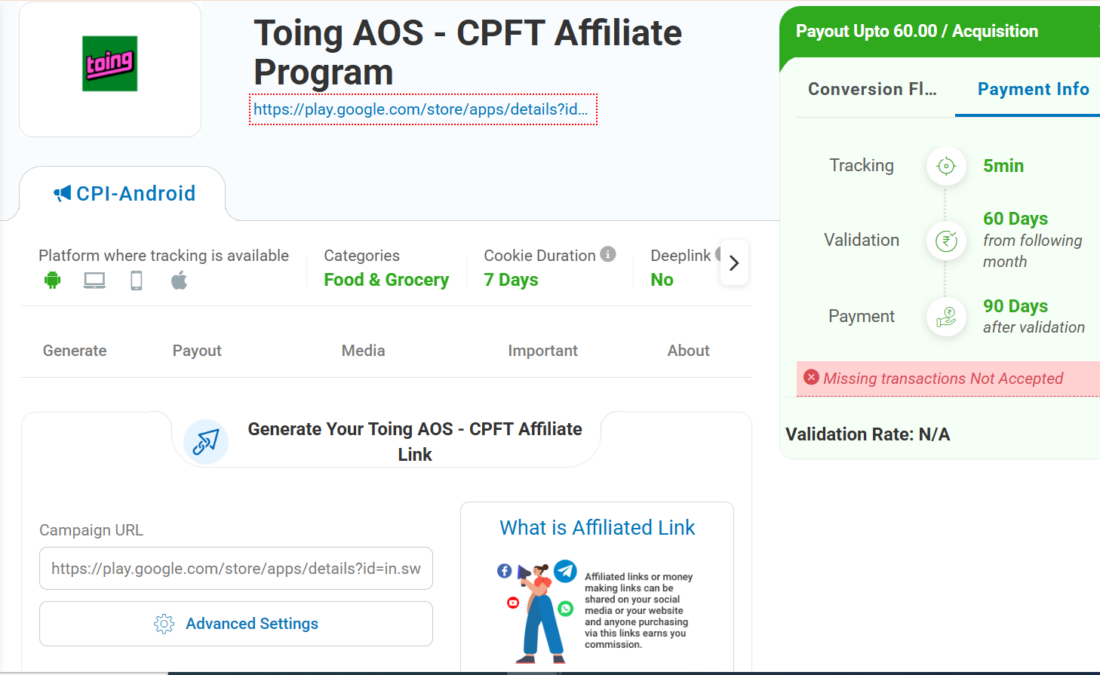
Task: Open the Payment Info tab
Action: click(1033, 89)
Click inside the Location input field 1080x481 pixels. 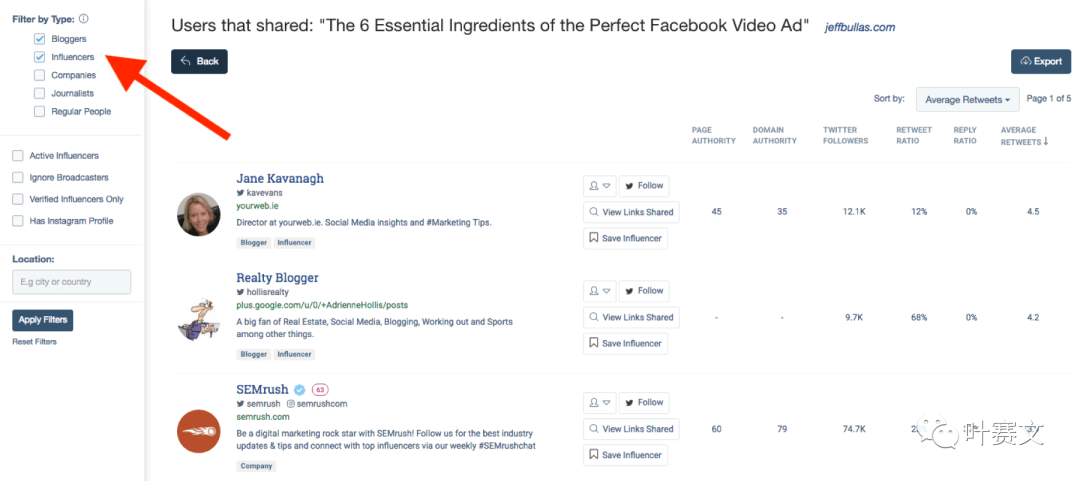tap(71, 282)
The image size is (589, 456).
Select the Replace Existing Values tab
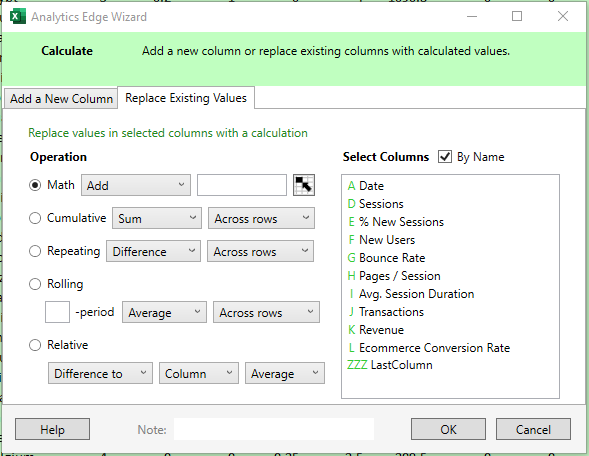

________________________

### WORK ORDER:
All lines above between the line that contains "The image size is (589, 456)." and the last line of the entries, both included, must be transcribed exactly. No pictures are to appear.

### ANSWER BELOW:
The image size is (589, 456).
Select the Replace Existing Values tab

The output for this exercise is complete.